(Beginning of STORED DATA)
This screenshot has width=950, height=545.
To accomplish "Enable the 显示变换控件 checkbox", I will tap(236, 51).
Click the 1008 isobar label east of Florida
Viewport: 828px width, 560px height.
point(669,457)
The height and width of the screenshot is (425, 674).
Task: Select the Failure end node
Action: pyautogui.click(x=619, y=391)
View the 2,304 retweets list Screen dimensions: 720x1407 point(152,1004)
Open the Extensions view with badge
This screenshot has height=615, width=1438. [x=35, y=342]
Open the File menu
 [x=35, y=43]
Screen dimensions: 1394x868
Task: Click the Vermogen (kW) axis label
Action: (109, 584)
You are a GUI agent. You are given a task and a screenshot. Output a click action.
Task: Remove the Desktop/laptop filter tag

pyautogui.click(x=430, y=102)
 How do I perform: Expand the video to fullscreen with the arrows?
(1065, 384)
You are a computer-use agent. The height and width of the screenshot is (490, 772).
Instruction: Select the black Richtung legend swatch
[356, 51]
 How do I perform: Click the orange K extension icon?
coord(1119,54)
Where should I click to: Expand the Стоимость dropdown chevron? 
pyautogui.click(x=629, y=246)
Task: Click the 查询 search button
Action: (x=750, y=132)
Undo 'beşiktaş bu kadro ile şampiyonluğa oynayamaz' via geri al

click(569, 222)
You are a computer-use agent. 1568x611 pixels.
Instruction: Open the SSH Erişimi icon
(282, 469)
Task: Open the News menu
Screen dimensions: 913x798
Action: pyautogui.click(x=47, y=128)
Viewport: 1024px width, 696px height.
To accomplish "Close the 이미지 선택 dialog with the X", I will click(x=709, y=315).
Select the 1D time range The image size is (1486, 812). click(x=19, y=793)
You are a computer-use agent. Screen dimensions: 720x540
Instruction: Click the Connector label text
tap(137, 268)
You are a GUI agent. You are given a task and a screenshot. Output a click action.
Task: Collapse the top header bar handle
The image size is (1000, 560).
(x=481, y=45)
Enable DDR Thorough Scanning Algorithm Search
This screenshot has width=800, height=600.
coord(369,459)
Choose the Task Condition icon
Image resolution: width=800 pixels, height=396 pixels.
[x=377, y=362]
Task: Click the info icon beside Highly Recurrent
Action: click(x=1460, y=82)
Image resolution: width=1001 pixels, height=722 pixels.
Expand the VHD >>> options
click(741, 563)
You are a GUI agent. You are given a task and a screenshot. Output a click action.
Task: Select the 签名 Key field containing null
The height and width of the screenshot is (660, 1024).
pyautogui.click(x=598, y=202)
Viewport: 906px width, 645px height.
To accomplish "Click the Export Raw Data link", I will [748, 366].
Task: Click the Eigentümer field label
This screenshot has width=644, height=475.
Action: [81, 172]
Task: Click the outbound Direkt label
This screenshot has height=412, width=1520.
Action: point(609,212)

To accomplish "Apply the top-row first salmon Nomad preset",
(End of STORED DATA)
WHAT NEEDS TO BE DONE: From the records above, print only the lines between the one holding "Enable DDR Thorough Scanning Algorithm Search" and the one holding "Choose the Task Condition icon", inclusive, exactly as they stand.

RESPONSE BELOW:
Enable DDR Thorough Scanning Algorithm Search
This screenshot has width=800, height=600.
coord(369,459)
Choose the Task Condition icon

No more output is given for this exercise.